We will focus on reducing possibility of False negative. So primary criteria for evaluation will be Recall first and then Accuracy Using single metrics is not the only way of comparing the predictive performance of classification models. The ROC curve (Receiver Operating Characteristic curve) is a graph showing the performance of a classifier at different classification thresholds. It plots the true positive rate (another name for recall) against the false positive rate.
After oversampling the data, the scores of all the models have increased a lot. KNN, Random Forest and Bagging have best overall scores from all the models. But KNN has overfit on Recall on Train data as well as Test data Bagging has overfit on Train data on Recall as well as Accuracy Random Forest shows better scores on Recall as well as Accuracy for both Train and Test set, so we can choose best model as Random Forest as it has best overall scores.

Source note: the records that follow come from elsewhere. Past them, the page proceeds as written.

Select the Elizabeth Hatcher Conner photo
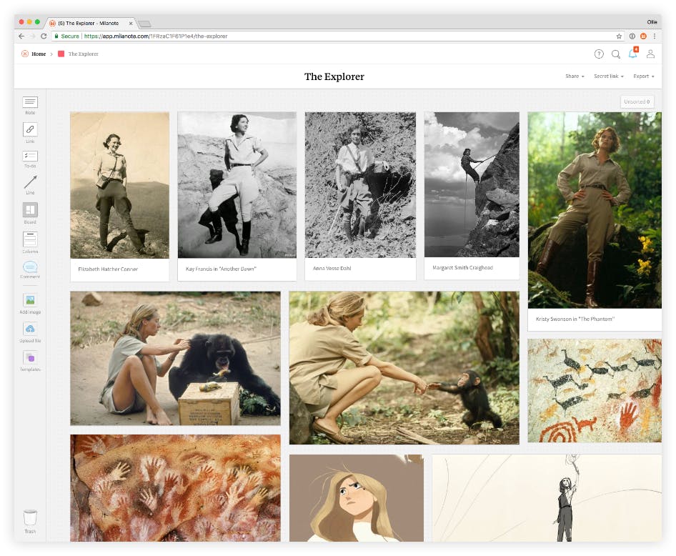Viewport: 676px width, 556px height. pyautogui.click(x=119, y=185)
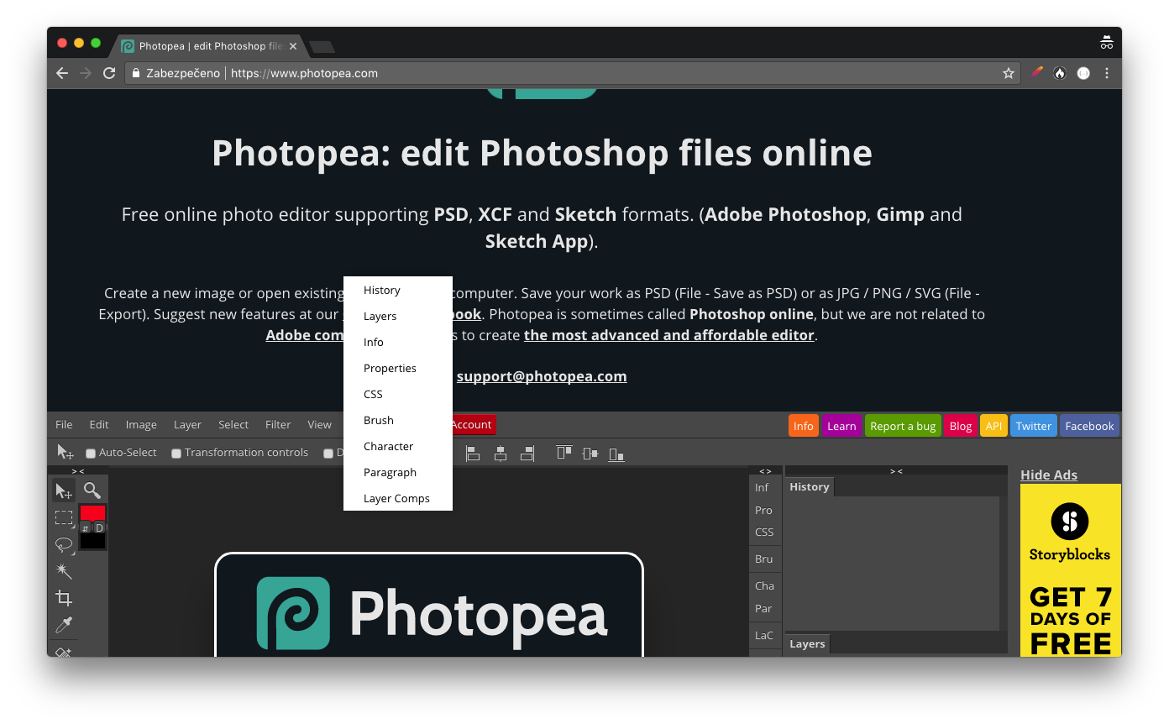Switch to the Layers panel tab

point(806,643)
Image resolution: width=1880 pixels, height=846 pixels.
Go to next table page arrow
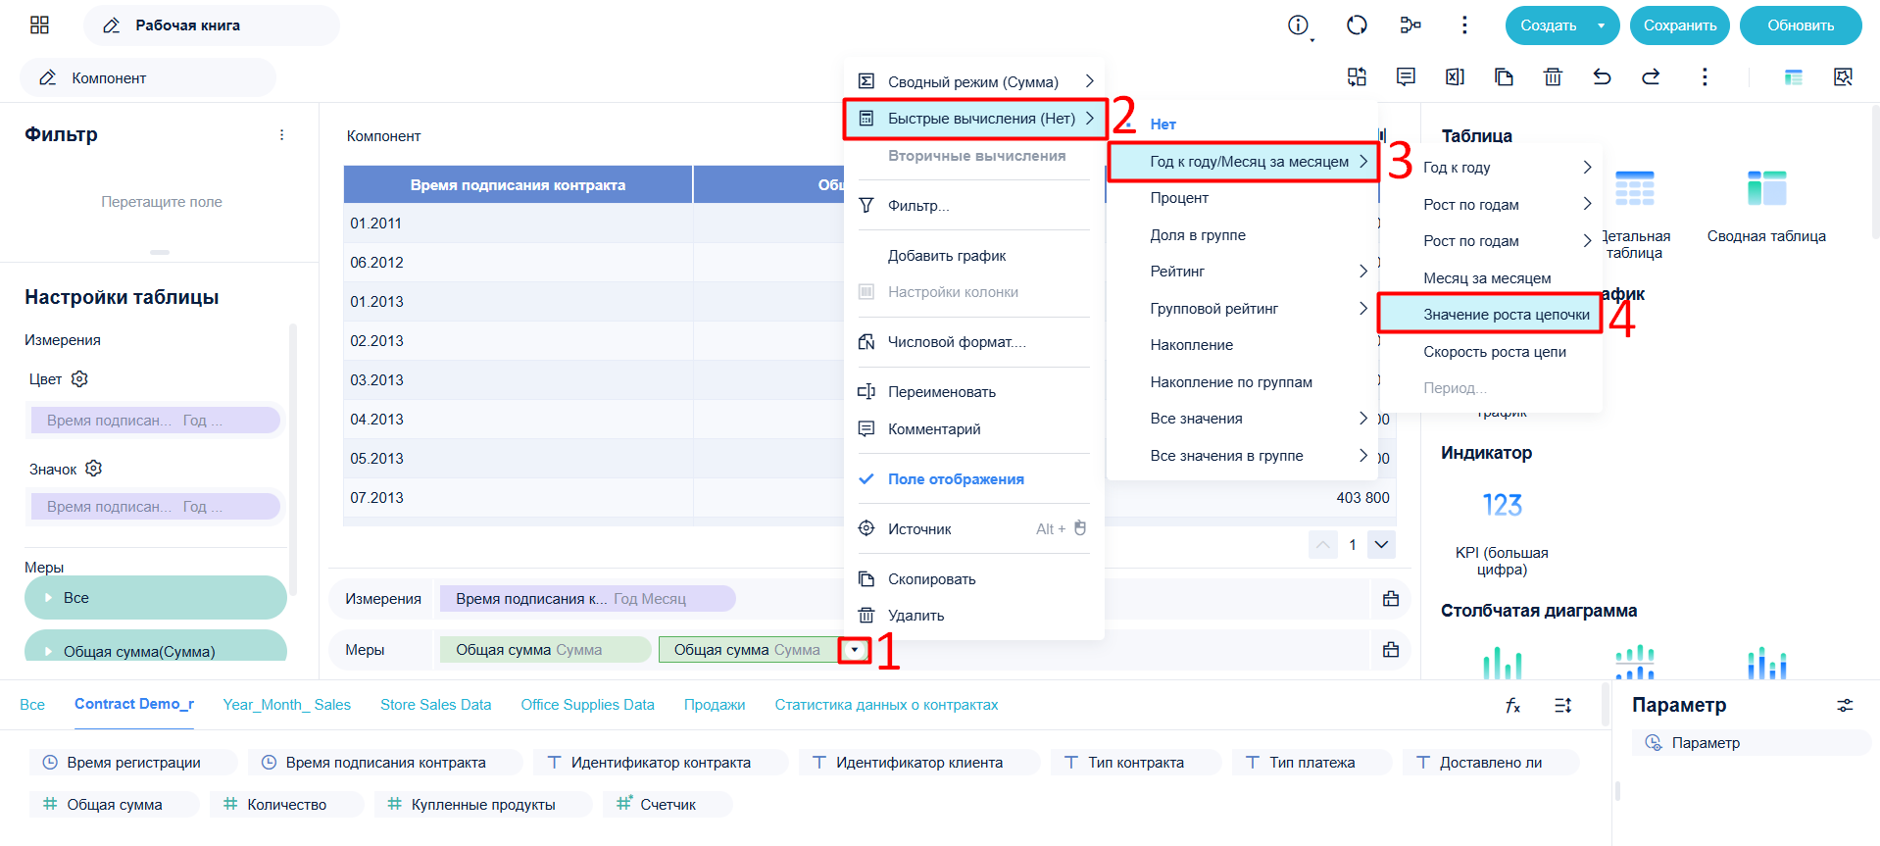[1382, 544]
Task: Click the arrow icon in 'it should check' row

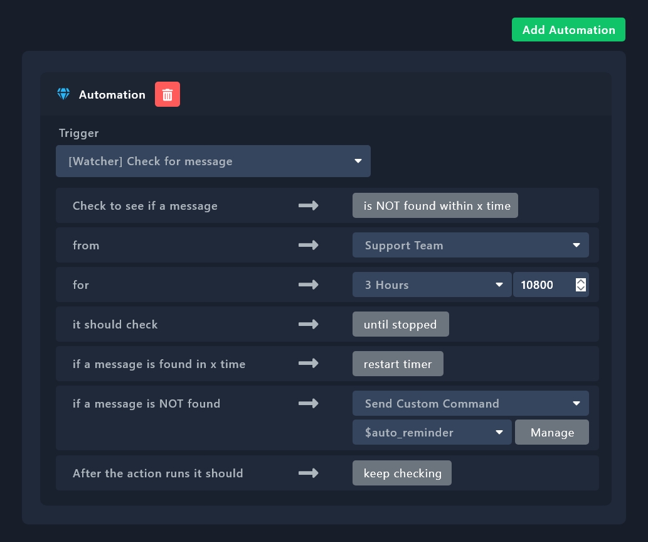Action: pyautogui.click(x=308, y=324)
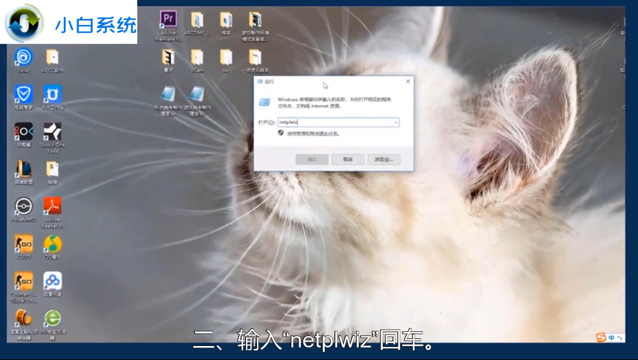Open the League of Legends shortcut
This screenshot has width=638, height=360.
[x=23, y=169]
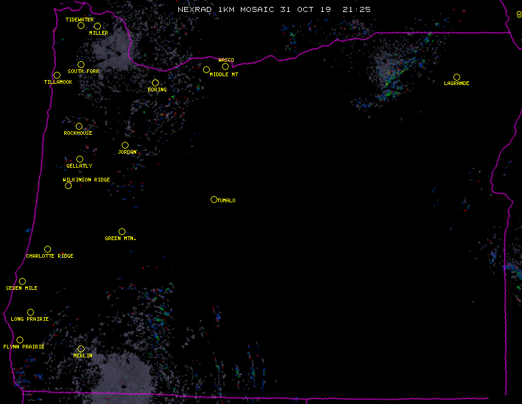
Task: Select the Tillamook station circle
Action: click(x=57, y=76)
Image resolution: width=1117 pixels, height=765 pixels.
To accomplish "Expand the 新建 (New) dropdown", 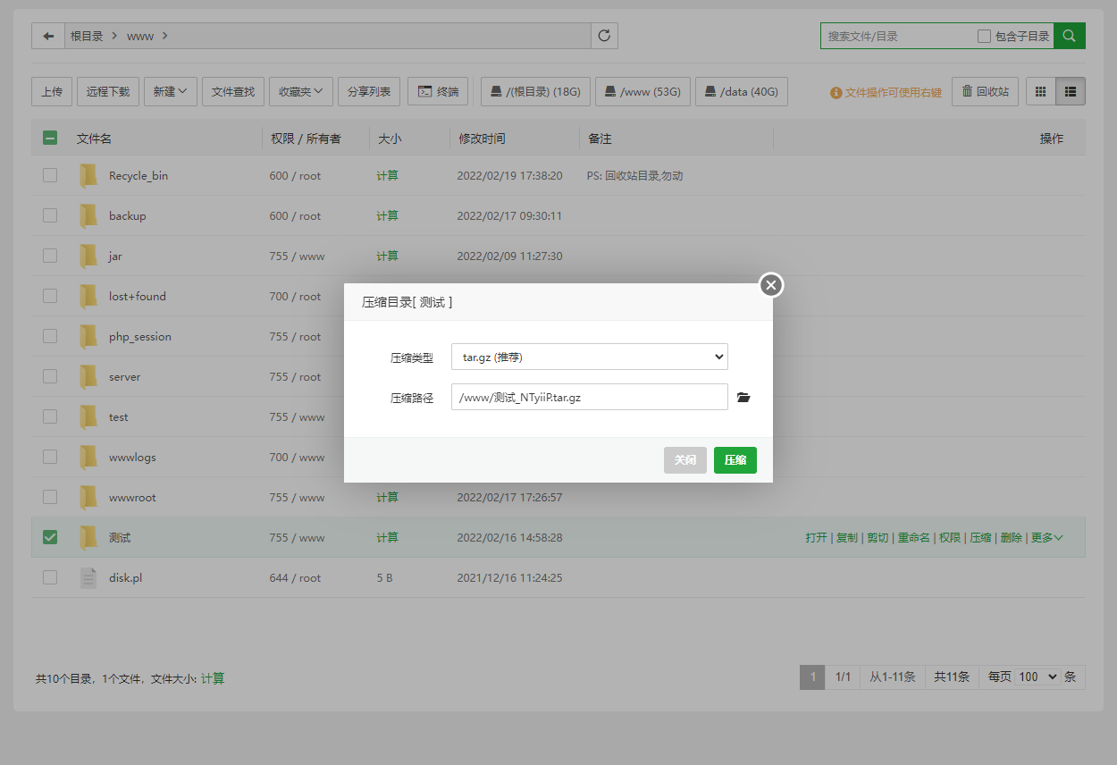I will [x=170, y=91].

Tenure, Account_segment, Days_since_cc_connect, Cashback, rev_growth_yoy, Login_device, Payment method, service score are negative predictors of churn. These are the attributes that prevent customer from churning. Tenure variable does not seem to have significant effect on churn rate, average Tenure is 11 years. So, it is obvious that a customer who has stayed with DTH service for more year’s greater than 11 years, is less likely to churn than customer who has a less duration service. Days since cc connect represents the least no of days after which customer has contacted customer care, average days being 4. This is also negative predictor for churn because if customer has not called customer care in a smaller number of days means he is satisfied with the service and is less likely to churn from DTH provider. Customer receiving more cashback, average 196 is less likely to churn. Customers belonging to higher Account segment, ‘Regukar plus’ and ‘Super plus’ are spending more and are more involved with services provided by DTH company, and hence less likely to churn. Attributes that are positive predictors for churn: Complaint_ly, CC_Agent_score, Rev_per_month, Marital_status, city_tier, account user count, coupon used for payment, cc contacted ly are the variables that are giving rise to customer churn. Complain_ly: Customers that have contacted the customer care highest number of times are more likely to churn CC_Agent_score: Customers that have given low rating to the Agents are most likely to churn since they might be dissatisfied with the service of the agent, thus resulting to churn from the dth service. Marital_status: There are a greater number of users that are married around 5000 and up followed by Single users around 2500. The number of Single users that have churned is highest around 1000. So, we can say that Marital_status is affecting churn rate. City_Tier: Users from city tier 1 are highest around 6000 and around 1000 have churned from tier 1 city. City tier does not seem to have greater effect on churn rate. Account_user_count: Highest number of users tagged to an account is 4, and they are around 3500 and above out of which 550 customers have churned.